WORK REQUIRED> Beginning with the line containing "Click the XDEFI app icon in title bar" and ending with the last line of the records, set down every line exactly.

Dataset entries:
== Segment start ==

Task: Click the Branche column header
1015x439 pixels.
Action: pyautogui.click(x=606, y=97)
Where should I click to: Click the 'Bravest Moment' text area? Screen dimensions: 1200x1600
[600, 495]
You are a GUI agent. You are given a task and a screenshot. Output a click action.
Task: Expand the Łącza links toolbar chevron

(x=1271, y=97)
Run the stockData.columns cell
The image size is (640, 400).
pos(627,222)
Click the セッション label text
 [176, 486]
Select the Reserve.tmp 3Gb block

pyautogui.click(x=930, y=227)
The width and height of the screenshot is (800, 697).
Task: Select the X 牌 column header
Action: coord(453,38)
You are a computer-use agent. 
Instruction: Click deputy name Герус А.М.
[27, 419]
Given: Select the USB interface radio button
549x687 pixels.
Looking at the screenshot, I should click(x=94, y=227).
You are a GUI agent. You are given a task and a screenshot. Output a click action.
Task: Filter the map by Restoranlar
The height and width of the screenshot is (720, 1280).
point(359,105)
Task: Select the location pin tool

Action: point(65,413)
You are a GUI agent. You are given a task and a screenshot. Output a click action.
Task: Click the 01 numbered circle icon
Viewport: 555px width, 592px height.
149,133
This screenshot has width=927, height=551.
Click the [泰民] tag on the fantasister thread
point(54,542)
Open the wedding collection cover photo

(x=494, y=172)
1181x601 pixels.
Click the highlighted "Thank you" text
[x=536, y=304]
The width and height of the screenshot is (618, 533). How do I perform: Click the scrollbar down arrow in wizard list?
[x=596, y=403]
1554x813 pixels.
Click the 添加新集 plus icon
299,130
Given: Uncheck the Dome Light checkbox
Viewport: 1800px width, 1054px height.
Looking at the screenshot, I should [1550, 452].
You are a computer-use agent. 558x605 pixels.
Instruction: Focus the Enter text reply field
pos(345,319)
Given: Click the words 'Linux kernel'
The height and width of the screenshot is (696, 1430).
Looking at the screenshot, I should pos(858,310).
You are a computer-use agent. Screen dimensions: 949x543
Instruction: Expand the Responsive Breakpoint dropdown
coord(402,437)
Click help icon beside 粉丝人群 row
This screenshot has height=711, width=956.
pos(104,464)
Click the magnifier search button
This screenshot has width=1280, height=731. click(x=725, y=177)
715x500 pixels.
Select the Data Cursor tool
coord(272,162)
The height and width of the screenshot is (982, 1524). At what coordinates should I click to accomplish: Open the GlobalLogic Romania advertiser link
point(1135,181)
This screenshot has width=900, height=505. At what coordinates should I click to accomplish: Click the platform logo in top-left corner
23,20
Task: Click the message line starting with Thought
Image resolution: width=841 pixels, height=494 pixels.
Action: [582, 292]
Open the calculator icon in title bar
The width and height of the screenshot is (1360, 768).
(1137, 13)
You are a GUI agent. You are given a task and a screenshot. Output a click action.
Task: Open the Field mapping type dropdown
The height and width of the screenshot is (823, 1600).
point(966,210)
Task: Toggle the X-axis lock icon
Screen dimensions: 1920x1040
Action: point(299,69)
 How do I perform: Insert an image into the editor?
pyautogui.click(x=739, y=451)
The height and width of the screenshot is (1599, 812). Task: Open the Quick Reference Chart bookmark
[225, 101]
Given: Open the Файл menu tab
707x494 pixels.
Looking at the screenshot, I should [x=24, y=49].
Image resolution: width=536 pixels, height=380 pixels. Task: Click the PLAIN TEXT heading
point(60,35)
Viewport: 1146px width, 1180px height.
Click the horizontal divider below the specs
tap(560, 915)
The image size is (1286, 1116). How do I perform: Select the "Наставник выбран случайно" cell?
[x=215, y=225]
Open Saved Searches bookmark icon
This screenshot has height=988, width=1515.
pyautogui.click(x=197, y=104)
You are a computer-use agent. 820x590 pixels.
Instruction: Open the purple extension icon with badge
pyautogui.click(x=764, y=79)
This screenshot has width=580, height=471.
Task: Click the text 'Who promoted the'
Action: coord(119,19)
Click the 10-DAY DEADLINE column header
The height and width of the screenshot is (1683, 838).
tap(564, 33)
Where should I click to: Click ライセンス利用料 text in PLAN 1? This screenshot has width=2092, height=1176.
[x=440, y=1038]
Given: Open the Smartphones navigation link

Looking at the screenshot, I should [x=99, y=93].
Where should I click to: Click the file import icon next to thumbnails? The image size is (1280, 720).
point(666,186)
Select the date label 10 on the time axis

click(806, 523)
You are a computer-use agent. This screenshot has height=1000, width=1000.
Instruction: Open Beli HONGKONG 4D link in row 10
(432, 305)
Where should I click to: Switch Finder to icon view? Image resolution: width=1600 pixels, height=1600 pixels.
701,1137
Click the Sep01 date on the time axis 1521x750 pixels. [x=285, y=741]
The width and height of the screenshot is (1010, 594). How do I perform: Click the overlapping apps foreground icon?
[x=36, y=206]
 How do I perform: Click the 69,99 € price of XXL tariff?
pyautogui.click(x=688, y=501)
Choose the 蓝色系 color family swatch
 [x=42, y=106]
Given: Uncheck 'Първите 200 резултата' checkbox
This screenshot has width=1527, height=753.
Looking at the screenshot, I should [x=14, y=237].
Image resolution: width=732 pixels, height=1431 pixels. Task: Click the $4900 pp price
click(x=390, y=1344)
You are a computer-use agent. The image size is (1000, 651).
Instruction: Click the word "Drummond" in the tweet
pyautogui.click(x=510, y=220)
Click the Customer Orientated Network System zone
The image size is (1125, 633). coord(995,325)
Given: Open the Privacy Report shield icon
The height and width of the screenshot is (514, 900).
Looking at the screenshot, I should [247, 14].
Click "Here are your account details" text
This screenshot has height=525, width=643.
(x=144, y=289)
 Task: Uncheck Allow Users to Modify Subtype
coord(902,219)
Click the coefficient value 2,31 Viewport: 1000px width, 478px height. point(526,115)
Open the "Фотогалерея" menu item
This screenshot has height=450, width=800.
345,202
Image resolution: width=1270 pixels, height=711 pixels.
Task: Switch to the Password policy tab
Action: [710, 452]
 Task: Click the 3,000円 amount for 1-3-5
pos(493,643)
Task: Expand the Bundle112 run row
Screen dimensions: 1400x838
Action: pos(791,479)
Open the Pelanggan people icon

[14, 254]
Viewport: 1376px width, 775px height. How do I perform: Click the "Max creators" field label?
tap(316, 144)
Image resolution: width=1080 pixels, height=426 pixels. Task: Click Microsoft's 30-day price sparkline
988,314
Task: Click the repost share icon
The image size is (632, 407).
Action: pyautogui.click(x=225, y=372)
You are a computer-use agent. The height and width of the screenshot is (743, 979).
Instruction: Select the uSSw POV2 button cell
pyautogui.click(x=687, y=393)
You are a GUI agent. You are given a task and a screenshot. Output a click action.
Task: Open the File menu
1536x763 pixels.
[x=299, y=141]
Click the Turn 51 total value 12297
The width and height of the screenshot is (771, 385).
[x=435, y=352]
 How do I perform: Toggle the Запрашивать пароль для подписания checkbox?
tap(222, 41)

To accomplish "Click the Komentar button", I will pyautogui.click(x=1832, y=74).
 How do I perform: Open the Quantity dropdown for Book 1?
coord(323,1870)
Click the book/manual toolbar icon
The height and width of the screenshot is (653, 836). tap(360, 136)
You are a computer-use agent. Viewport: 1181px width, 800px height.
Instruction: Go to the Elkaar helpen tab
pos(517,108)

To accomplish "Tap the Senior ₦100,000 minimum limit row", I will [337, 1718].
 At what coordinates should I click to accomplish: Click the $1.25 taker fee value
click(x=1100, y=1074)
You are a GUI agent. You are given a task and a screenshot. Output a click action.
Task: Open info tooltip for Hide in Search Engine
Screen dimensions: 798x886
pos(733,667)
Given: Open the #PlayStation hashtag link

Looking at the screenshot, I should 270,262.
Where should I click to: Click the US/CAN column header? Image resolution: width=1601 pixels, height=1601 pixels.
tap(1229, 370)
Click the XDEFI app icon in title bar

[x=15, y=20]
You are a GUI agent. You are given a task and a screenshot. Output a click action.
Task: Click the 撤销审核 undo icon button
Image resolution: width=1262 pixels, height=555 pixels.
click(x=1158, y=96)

== Segment end ==

RESULT>
Click the XDEFI app icon in title bar

[x=15, y=20]
You are a GUI agent. You are given a task and a screenshot. Output a click action.
Task: Click the 撤销审核 undo icon button
Image resolution: width=1262 pixels, height=555 pixels.
click(x=1158, y=96)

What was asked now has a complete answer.